Narren sind weiter als die Schützen
Unesco will mehr Toleranz im Brauchtum. Im Karneval sind Muslime und Homosexuelle eher willkommen.
Düsseldorf. Der Rheinische Karneval, der Rattenfänger von Hameln und sächsische Knabenchöre — lebendige Traditionen, die über Generationen weitervermittelt werden. All diese hat die Unesco in ihr Verzeichnis des immateriellen Kulturerbes aufgenommen (siehe Kasten). Bräuche gelten nach Ansicht der Organisation als Ausdruck von Kreativität und Erfindergeist und vermitteln Identität und Kontinuität.
Auch das deutsche Schützenwesen könnte also Chancen auf einen Platz auf der Liste haben. Die Europäische Gemeinschaft historischer Schützen (EGS) hatte deshalb einen entsprechenden Antrag eingereicht. Diesen hat die deutsche Unesco-Kommission nun allerdings wegen einer fehlenden religiösen Toleranz zurückgestellt. Die Experten verstehen nicht, warum der christliche Gründungszweck durch eine Öffnung gefährdet sein könnte.
In dem Brief der Kommission heißt es, dass wegen der „Reaktionen auf nicht ‘biodeutschen’ Maßstäben“ entsprechende Schützenkönige eine „zivilgesellschaftlich zugängliche Traditionspflege zu diesem Zeitpunkt nicht bestätigt werden kann.“ Die EGS soll das Dossier nun überarbeiten.
Der türkischstämmige Mithat Gedik hatte im Juli 2014 im westfälischen Werl den Vogel abgeschossen und wurde Schützenkönig. Der Bund der Historischen Deutschen Schützenbruderschaften (BHDS) protestierte dagegen heftig. Weil die Vereinssatzung eine Mitgliedschaft auf Christen beschränke, wollte der katholisch orientierte Dachverband dem Moslem den Titel entziehen. Am Ende lenkte der BHDS ein. Gedik durfte König bleiben, aber nicht zum Bezirksschützenfest.
Nicht nur gegen muslimische, auch gegen homosexuelle Schützenkönige hat der Dachverband seine Vorbehalte. Im August 2011 wollte der Münsteraner Dirk Winter seinen Lebensgefährten zur „Königin“ machen. Der BHDS erlaubte dem Paar beim Landesbezirks-Königsschießen und Bundeskönigsschießen aufzumarschieren — aber nicht nebeneinander. Der Lebensgefährte lief dann hinter dem Schützenkönig.

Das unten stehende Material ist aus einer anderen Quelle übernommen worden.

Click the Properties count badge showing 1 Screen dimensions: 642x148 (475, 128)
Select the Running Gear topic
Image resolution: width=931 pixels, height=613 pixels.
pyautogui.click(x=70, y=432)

2012 beschloss der BHDS ein Verbot von schwulen Königspaaren an der Spitze der Umzüge. Gleichgeschlechtliche Lebenspartner gehören seitdem in die zweite Reihe. Einschüchtern lassen sich die Könige davon nicht: Winter machte seinem Partner beim Schützenfest einen Antrag.
Bei der Unesco macht sich das Schützenwesen auf diese Art nicht gerade beliebt. BHDS-Sprecher Rolf Nieborg lässt das kalt. Im vergangenen Jahr wurden die rheinischen Brauchtumsschützen von der Unesco als NRW-Kulturerbe ausgezeichnet — „das ist uns Bestätigung genug.“
Überzeugt hat die Unesco hingegen der Rheinische Karneval. Kritik an muslimischen und schwulen Tollitäten kommt meist von außerhalb. 2010 erhielt der Bonner Karnevalsprinz Amir Shafaghi in einem traditionellen Mundartgottesdienst ein Redeverbot. Das Stadtdekanat war der Ansicht, dass der Moslem zwar anwesend sein, aber nicht sprechen durfte. Die Bonner Jecken stellten sich geschlossen hinter ihren Prinzen.
Auch Homosexualität ist im Karneval kein Problem mehr. 2009 regierte Lothar Hörning als erster schwuler Prinz das Düsseldorfer Narrenvolk. Köln hatte unter anderem 2012 mit Marcus Gottschalk einen schwulen Prinzen, zwei Jahre später trat der homosexuelle Jens Hermes als Jungfrau Hermia auf.